Paris a immédiatement salué cet « effort », et les propositions mises sur la table ont été qualifiées de « contribution utile » et de « très bonne base de travail » par le ministère des Affaires étrangères. « Nous sommes satisfaits, car Schengen manquait d'une arme de dissuasion » pour contraindre les États à respecter leurs obligations, a pour sa part indiqué un négociateur français.
L'exercice avait tout de la figure imposée pour la commissaire chargée des Questions d'immigration, Cecilia Malmström, une libérale, attachée au principe de la libre circulation en Europe. Tout en défendant la proposition de la Commission, elle a critiqué « les solutions populistes » et a dit attendre en contrepartie des gestes d'ouverture de Paris en matière d'asile. Elle a en outre insisté sur le caractère « temporaire » du rétablissement des frontières nationales, autorisé dans des « circonstances exceptionnelles » et selon des règles à définir. Les autorités françaises assurent être sur cette ligne. « Tout doit être fait pour qu'on ne s'en serve pas », a expliqué le négociateur français.

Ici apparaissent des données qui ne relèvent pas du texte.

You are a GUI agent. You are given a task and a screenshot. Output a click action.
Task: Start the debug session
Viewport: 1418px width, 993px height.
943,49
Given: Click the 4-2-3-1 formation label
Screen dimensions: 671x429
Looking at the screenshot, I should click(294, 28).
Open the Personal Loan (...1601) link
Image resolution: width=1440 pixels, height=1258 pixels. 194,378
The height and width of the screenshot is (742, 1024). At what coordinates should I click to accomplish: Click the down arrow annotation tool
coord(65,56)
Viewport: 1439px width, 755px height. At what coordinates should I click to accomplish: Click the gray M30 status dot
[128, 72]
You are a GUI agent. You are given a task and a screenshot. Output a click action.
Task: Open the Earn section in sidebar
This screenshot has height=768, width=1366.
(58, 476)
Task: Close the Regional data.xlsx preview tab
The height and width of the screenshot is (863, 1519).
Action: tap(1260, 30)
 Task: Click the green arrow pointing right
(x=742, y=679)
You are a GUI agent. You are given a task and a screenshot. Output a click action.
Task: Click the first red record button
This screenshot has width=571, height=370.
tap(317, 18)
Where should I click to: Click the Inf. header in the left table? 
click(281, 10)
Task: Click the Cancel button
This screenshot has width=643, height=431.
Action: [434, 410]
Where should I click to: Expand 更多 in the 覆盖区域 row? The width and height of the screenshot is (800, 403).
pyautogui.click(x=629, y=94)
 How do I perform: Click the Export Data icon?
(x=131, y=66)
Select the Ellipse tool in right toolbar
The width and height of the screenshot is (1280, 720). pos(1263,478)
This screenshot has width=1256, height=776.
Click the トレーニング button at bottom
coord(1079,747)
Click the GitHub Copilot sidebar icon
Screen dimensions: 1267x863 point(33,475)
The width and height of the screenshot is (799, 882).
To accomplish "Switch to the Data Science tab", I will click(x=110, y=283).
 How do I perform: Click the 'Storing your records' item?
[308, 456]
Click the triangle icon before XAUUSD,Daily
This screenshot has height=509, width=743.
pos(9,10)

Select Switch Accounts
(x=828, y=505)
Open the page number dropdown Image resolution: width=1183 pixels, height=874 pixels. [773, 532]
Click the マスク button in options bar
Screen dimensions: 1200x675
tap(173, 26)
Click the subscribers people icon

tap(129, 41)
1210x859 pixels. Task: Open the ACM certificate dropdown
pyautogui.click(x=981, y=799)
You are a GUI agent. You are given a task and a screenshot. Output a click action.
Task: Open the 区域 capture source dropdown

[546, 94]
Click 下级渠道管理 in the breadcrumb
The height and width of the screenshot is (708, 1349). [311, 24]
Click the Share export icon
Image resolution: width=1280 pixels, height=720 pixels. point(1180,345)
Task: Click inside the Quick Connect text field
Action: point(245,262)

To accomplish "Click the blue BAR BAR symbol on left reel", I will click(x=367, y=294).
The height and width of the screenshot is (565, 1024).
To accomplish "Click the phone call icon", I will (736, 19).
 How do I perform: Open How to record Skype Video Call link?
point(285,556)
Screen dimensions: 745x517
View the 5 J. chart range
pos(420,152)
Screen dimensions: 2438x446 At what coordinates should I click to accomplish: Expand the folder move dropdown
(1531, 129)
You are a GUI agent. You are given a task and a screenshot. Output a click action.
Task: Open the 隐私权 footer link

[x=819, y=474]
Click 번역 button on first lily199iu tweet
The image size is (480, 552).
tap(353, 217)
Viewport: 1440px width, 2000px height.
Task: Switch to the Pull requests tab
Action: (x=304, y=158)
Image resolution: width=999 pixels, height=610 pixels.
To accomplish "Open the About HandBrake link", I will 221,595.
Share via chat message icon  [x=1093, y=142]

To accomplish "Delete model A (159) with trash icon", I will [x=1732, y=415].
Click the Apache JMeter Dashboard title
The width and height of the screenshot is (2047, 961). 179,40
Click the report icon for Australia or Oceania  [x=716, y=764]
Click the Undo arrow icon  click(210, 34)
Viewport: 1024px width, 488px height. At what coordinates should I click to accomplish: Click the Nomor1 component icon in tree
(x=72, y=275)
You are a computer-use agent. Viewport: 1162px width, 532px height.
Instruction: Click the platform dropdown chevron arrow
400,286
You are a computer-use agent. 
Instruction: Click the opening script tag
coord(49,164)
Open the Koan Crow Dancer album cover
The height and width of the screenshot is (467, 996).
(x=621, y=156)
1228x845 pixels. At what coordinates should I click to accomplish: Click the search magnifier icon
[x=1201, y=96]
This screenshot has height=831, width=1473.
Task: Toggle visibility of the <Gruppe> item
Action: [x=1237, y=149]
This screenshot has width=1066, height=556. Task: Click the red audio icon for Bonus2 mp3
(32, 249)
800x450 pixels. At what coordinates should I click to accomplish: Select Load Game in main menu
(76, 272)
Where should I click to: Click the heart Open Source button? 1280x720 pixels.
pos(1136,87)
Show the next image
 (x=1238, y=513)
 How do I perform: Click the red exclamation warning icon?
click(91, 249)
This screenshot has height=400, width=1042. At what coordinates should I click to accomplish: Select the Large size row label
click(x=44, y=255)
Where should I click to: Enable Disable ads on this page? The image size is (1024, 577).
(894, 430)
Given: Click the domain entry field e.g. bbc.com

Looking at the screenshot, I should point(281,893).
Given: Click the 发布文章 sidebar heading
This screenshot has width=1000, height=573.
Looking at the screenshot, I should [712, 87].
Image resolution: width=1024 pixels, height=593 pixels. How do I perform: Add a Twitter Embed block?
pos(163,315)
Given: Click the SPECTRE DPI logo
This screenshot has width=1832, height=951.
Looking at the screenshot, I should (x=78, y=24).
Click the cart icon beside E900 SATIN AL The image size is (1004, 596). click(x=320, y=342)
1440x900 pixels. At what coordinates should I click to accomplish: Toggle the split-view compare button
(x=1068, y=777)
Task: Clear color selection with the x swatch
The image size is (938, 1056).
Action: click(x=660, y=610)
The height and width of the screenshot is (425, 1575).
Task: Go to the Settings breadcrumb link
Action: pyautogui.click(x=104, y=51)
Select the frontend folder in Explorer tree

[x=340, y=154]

Actuellement, un pays peut temporairement rétablir les contrôles à ses frontières nationales en cas de menace grave à l'ordre public et à la sécurité. « Ce n'est pas très précis », a reconnu Mme Malmström.
Les deux cas de figure ajoutés par la Commission étaient réclamés par la France. Ils sont directement inspirés par la défaillance de la Grèce dans le contrôle d'une partie de sa frontière avec la Turquie, pays de transit pour les immigrants clandestins, et par la décision des autorités italiennes de régulariser quelque 25 000 migrants tunisiens arrivés sur son territoire avec la volonté affichée de se rendre en France. La France n'aurait pas pour autant été autorisée à rétablir ses contrôles. Cecilia Malmström a été catégorique : les 25 000 migrants tunisiens arrivés en Italie ne sont pas un flux migratoire énorme justifiant la mise en œuvre de mesures exceptionnelles.
Un premier débat est prévu lors d'une réunion extraordinaire des ministres européens de l'Intérieur le 12 mai à Bruxelles et un arbitrage politique est attendu en juin à l'occasion d'un sommet des chefs d'État et de gouvernement de l'UE. La France attend que cet arbitrage se traduise en faveur d'une proposition de loi. Ses négociateurs se disent confiants, mais s'attendent à des « débats difficiles » entre les 27.
L'espace Schengen compte 22 des 27 membres de l'UE (le Royaume-Uni, l'Irlande, Chypre, la Bulgarie et la Roumanie sont en dehors) et trois pays non membres (Norvège, Suisse, Islande, et bientôt Liechtenstein).